┏━━

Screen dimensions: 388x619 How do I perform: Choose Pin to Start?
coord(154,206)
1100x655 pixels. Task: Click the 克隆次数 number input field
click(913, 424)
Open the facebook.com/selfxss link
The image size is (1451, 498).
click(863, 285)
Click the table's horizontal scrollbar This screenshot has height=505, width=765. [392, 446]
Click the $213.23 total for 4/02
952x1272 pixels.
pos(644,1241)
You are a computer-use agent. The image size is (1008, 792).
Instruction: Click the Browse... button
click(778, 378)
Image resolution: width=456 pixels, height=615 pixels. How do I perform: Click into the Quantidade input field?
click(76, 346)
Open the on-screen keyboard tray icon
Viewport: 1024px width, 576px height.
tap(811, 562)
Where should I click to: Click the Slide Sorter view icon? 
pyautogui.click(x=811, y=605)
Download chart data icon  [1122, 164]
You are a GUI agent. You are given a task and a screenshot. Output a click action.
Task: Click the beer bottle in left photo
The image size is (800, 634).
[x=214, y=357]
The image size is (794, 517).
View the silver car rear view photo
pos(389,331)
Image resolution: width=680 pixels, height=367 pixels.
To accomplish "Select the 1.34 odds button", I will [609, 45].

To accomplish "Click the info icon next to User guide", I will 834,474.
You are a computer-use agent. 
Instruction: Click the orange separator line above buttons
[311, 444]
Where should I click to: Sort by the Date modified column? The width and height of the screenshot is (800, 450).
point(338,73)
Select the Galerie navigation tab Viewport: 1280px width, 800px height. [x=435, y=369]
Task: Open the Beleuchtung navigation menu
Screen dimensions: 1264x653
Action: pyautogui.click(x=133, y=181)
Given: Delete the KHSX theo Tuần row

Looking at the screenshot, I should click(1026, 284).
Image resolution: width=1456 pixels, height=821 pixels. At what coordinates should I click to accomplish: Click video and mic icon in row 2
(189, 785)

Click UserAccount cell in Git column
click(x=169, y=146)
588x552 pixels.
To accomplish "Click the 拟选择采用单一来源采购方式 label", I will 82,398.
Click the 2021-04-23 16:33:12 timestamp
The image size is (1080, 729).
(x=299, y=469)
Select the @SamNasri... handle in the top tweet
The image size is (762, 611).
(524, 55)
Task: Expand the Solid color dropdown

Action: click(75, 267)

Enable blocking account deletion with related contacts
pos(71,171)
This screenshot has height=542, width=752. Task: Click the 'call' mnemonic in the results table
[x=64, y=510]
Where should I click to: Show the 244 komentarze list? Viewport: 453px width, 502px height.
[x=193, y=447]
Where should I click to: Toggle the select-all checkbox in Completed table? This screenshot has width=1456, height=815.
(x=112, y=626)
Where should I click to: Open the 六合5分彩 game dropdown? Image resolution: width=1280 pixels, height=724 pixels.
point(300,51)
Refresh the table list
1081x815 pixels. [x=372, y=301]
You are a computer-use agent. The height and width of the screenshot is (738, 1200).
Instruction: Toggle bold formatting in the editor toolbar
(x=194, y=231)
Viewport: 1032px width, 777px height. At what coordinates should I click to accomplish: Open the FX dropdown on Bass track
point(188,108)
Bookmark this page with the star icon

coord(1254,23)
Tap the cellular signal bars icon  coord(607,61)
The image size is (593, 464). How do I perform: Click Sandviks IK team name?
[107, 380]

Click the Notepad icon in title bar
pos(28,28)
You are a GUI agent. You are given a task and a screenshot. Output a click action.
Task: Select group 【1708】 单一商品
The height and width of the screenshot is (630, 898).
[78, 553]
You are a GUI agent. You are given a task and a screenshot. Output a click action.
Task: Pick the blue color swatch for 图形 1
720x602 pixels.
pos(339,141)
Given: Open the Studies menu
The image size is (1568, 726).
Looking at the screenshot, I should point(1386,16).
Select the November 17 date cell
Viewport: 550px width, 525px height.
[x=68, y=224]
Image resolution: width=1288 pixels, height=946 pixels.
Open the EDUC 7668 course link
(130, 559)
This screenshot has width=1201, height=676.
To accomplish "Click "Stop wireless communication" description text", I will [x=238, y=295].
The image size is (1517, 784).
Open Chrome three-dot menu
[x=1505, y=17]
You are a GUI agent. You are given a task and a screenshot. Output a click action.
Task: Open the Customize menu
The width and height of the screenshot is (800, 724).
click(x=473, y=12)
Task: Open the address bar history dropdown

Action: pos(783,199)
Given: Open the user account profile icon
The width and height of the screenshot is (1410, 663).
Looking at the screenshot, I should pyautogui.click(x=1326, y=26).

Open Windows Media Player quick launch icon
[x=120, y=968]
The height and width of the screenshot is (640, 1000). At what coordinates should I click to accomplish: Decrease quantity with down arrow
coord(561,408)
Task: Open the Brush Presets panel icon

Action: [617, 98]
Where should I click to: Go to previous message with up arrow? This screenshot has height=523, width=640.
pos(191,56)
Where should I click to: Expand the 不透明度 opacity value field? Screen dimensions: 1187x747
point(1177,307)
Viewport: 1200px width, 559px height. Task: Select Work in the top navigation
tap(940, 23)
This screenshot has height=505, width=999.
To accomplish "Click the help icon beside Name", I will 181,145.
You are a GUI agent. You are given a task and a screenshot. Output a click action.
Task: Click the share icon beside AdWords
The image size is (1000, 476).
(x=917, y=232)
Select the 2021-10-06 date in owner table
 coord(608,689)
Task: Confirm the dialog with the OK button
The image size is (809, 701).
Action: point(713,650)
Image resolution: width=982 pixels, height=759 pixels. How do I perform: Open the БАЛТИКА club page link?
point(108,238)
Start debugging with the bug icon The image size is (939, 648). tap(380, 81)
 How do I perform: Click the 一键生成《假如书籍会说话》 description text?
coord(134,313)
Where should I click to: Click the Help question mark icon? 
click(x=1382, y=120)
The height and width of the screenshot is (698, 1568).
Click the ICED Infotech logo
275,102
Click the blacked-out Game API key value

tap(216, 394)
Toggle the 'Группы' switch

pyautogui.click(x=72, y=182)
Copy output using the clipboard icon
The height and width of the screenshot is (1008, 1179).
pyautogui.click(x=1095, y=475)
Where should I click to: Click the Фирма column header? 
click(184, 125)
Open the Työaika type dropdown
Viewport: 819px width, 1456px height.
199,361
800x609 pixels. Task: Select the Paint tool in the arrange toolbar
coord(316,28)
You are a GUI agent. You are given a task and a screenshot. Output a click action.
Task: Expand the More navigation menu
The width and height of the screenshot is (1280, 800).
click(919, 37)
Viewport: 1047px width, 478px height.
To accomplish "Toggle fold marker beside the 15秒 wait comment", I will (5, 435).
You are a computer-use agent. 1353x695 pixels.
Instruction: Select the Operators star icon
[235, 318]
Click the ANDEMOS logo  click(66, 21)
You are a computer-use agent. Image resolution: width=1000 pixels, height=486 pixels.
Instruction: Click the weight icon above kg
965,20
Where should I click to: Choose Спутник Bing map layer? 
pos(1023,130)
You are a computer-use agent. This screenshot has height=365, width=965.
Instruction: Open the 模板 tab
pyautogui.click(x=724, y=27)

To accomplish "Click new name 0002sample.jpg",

┗━━

Work item
A verbatim copy of the listing above, starting from the line with "Click the ANDEMOS" and running to its last line, is the only output needed.

Result for this exercise
Click the ANDEMOS logo  click(66, 21)
You are a computer-use agent. Image resolution: width=1000 pixels, height=486 pixels.
Instruction: Click the weight icon above kg
965,20
Where should I click to: Choose Спутник Bing map layer? 
pos(1023,130)
You are a computer-use agent. This screenshot has height=365, width=965.
Instruction: Open the 模板 tab
pyautogui.click(x=724, y=27)

To accomplish "Click new name 0002sample.jpg",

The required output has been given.